At first he was disruptive, but we continued to look at him like a person who was welcome (even though, frankly, we could have done without his visits) and eventually it became true. After weeks of looking at him like a person who could be trusted despite evidence to the contrary, he stopped the problem behaviour and settled into a new label – one that was much more positive. The impact on the anxiety levels of staff around the pupil was huge because we had stopped fighting the inevitability of challenge, physical restraint and damaged relationships and looked at the pupil like the best possible version of himself. In doing so we were able to open up a powerful space into which he eventually made the step. Staff mental wellbeing improved, and so did the pupil’s outcomes.


Positive language – fake it til you make it!


Language matters, and it can be a powerful tool for positive mental wellbeing in situations where behaviour is very challenging. Almost all the pupils I worked with had spent their time in education being told what they couldn’t do. The pupil whose name, spoken by a teacher, is always followed by a negative comment begins to stop listening at all after a while. The opposite can be true if they are spoken to in a positive way when this isn’t something they’ve been particularly used to. In my experience, it is essential to consistently challenge problem behaviour; it is not OK to let a pupil break rules or behave badly without challenge just because they are facing serious difficulties. How we verbally challenge is the important part.

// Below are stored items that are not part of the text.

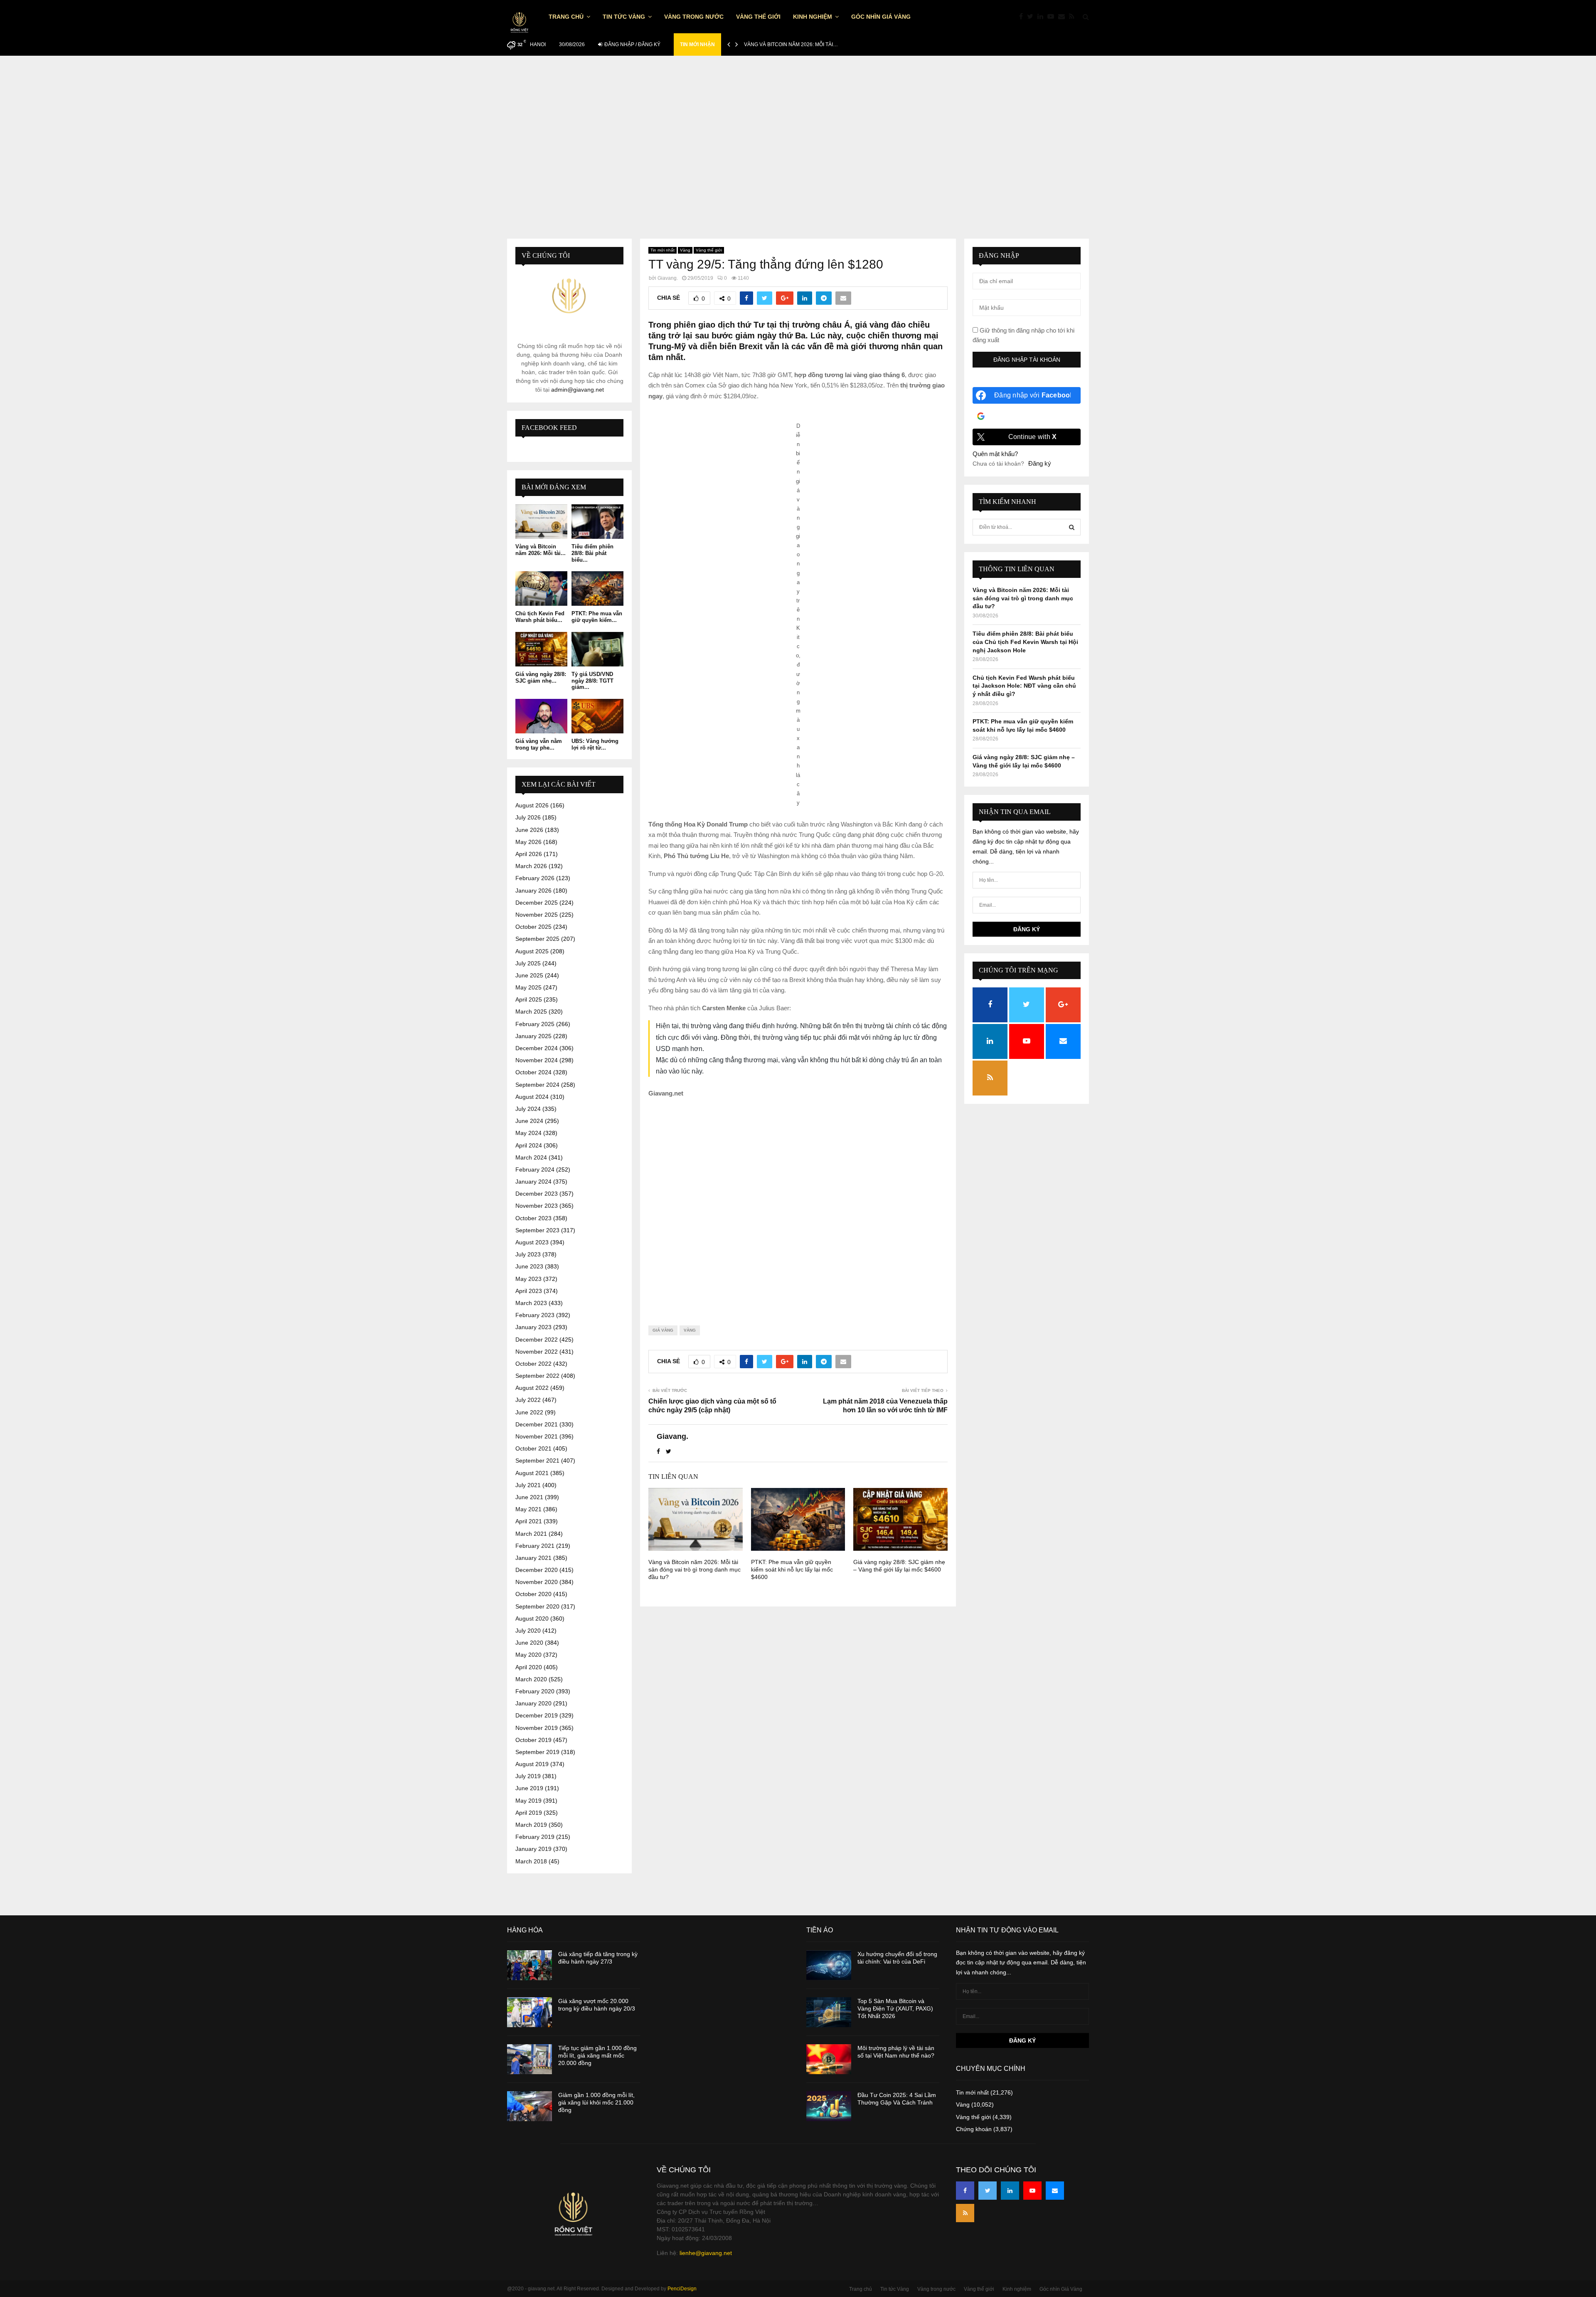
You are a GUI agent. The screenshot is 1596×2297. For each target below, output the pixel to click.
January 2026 (533, 890)
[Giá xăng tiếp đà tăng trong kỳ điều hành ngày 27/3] (529, 1965)
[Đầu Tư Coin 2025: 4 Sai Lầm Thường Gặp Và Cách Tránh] (828, 2106)
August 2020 (532, 1618)
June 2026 (529, 830)
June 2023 (529, 1266)
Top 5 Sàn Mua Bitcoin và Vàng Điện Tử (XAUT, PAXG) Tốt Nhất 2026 (895, 2008)
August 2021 (532, 1473)
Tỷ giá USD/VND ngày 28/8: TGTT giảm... (592, 680)
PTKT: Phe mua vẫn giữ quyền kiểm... (596, 616)
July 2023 (528, 1254)
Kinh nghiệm (812, 16)
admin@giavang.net (577, 389)
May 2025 (528, 987)
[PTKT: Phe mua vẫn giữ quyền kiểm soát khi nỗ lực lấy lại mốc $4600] (597, 588)
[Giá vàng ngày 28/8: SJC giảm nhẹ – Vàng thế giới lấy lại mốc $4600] (541, 649)
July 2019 (528, 1776)
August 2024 (532, 1096)
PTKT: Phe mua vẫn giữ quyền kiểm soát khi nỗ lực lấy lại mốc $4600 (792, 1569)
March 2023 (531, 1303)
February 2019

The best verbal challenge to problem behaviour is clear, concise, and positive, focussing on what the pupil must start doing rather than what they must stop doing. For example, instead of saying “stop throwing things” say “put those away please” even though you suspect the pupil won’t comply. It is unlikely that switching your language in this way will have any immediate impact on behaviour. However, if done consistently it will create an environment where you can be assertive without the cycle of negativity associated with the sound of your voice. If it has no other effect, using positive language will equip you with something to try so that you can “fake it til you make it”. Done consistently, reframing the way you challenge can help establish an environment where language is carefully geared towards a growth mindset, encouraging positivity and mental wellbeing for you and for even the trickiest of pupils. It can’t hurt – so why not try it?